# I want to bulk but no barbells at my gym. Are resistance machines effective?



## bamboozled (Oct 23, 2012)

So,

I want to bulk up quick but my local gym only has resistance and smith machines and I am fed up of delaying and making excuses because of it. Its not ideal but the gym is dirt cheap and really convenient for me in terms of location and I don't want to change gym tbh because I know I wont stick to a workout then. I know its not as effective as free weights but do you think I could achieve any significant bulk on such machines with commitment and heavy lifting? Do any of you kind men have experience in such workouts, what were your gains, workout etc etc?

In terms of my goal I am aiming for say weight 250pounds of lean muscle, i am currently 5and a half feet, 24yo male - not fat or skinny but I am pretty weak atm due to a couple health problem which are finally resolved.

I would really appreciate some advice.

Thanks.


----------



## GeorgeUK-M (Oct 19, 2011)

change gyms


----------



## stone14 (Mar 24, 2005)

as abvoe was just about to say change gyms, dont rely on machines, free weights are superior by far


----------



## hometrainer (Apr 9, 2003)

find a gym with free weights and dumbells


----------



## Dimo (Apr 6, 2012)

change gym, whats more important price or results?


----------



## bamboozled (Oct 23, 2012)

Wow talk about a quick reply.

I know they are superior mate, I even totally agree its just I dont really have them in my area. (ps - I cant move lol)

The nearest such gym is about an hour and 45min commute away and I would be willing to do it, its just that gym is one of those intimidating gyms with the super-enormous guys and I don't really have the experience or confidence for those weights rooms.


----------



## GeorgeUK-M (Oct 19, 2011)

bamboozled said:


> Wow talk about a quick reply.
> 
> I know they are superior mate, I even totally agree its just I dont really have them in my area. (ps - I cant move lol)
> 
> The nearest such gym is about an hour and 45min commute away and I would be willing to do it, its just that gym is one of those intimidating gyms with the super-enormous guys and I don't really have the experience or confidence for those weights rooms.

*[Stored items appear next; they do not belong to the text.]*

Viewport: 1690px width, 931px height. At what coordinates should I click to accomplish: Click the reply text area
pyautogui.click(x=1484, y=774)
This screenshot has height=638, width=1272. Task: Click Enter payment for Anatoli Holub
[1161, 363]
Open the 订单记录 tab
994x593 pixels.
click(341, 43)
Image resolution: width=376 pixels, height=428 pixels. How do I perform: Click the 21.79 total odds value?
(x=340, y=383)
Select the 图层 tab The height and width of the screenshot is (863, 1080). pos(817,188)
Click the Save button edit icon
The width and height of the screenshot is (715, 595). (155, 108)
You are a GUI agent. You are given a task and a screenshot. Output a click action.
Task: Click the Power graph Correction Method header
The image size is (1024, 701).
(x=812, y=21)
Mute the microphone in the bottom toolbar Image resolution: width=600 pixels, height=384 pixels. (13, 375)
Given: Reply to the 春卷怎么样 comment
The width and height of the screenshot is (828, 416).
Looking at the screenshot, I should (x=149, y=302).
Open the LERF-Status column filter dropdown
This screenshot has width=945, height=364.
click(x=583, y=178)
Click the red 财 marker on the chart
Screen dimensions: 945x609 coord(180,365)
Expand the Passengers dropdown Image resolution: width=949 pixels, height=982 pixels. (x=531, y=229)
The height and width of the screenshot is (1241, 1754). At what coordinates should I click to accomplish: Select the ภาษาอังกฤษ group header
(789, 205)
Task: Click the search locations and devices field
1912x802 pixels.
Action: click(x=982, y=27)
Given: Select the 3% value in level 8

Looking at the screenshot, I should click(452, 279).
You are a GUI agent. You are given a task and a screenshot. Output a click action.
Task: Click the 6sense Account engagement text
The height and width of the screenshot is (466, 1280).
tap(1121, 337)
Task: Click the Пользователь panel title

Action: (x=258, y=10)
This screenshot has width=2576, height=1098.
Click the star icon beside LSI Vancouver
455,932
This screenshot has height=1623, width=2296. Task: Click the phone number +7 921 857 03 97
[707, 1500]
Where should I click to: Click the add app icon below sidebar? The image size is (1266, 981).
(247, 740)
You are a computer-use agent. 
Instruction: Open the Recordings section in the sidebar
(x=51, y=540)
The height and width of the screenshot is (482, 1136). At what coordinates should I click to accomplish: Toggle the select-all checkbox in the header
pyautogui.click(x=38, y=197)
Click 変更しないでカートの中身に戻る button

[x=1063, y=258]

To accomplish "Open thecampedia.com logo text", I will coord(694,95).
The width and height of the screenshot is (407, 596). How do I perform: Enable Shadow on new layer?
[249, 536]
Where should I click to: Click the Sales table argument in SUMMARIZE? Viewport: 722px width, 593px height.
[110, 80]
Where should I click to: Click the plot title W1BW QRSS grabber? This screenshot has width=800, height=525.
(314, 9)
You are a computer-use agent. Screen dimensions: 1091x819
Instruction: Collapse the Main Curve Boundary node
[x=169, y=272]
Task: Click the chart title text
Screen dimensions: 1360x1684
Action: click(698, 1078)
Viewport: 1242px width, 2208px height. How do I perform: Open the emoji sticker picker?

We all start somewhere mate.

Change gyms!


----------



## Dimo (Apr 6, 2012)

Dont be put off, they'll most likely give you a program to follow and show you how everythings done. I think most gyms have to these days for safety reasons. But that is a long way to travel.


----------



## kelvinspear86 (Sep 9, 2012)

buy your own equipment for heavy weights?


----------



## str4nger (Jul 17, 2012)

agree with above, your better getting some home equipment if you have to, create yourself a pullup bar, get a bench and some dumb bells


----------



## BoxerJay (Jan 11, 2011)

It'll take some doing to get to 250lb at 5ft 6, but as has been said change gyms and get lifting heavy with free weights 

Jay Cutlers contest weight is 274lb at 5ft 9, you've really got your work cut out mate but good luck!


----------



## K-Rod (Sep 10, 2012)

If there are a few of you who go to the gym, maybe you could all chip in and buy a barbell. Maybe the gym will contribute too? We did this at my old gym as the dumbbells didn't go heavy enough.


----------



## scouse2010 (Mar 17, 2010)

make a sandbag


----------



## Ginger Ben (Oct 5, 2010)

BoxerJay said:


> It'll take some doing to get to nearly 18 stone at 5ft 6, but as has been said change gyms and get lifting heavy with free weights


X2 that's a heck of a goal mate and won't happen fast either. If you're new to training you can make a start without free weights but ultimately you will need to move gyms after a few months.


----------



## MF88 (Jul 1, 2012)

250lbs at 5 and a half feet? You'll look a beast. That's the only thing I don't like about being 6 foot 2, the fact that I could be the same weight as someone a good 7/8 inches shorter but I'll look smaller.


----------



## Robbie789 (Sep 6, 2012)

If the other nearest gym is really an hour and a half commute, then I'd start buying yourself some equipdment for a home gym


----------



## Ross.B (Aug 7, 2012)

Change gyms u would get a good gym with free weights for £25 a month easily!


----------



## Andy Dee (Jun 1, 2008)

why are free weights far more superior to machines??


----------



## The Cheese (Sep 22, 2012)

andysutils said:


> why are free weights far more superior to machines??


The range of movement.

Free weights bring more muscles into play and those that are worked tend to be hit from different angles.


----------



## Andy Dee (Jun 1, 2008)

The Cheese said:


> The range of movement.
> 
> Free weights bring more muscles into play and those that are worked tend to be hit from different angles.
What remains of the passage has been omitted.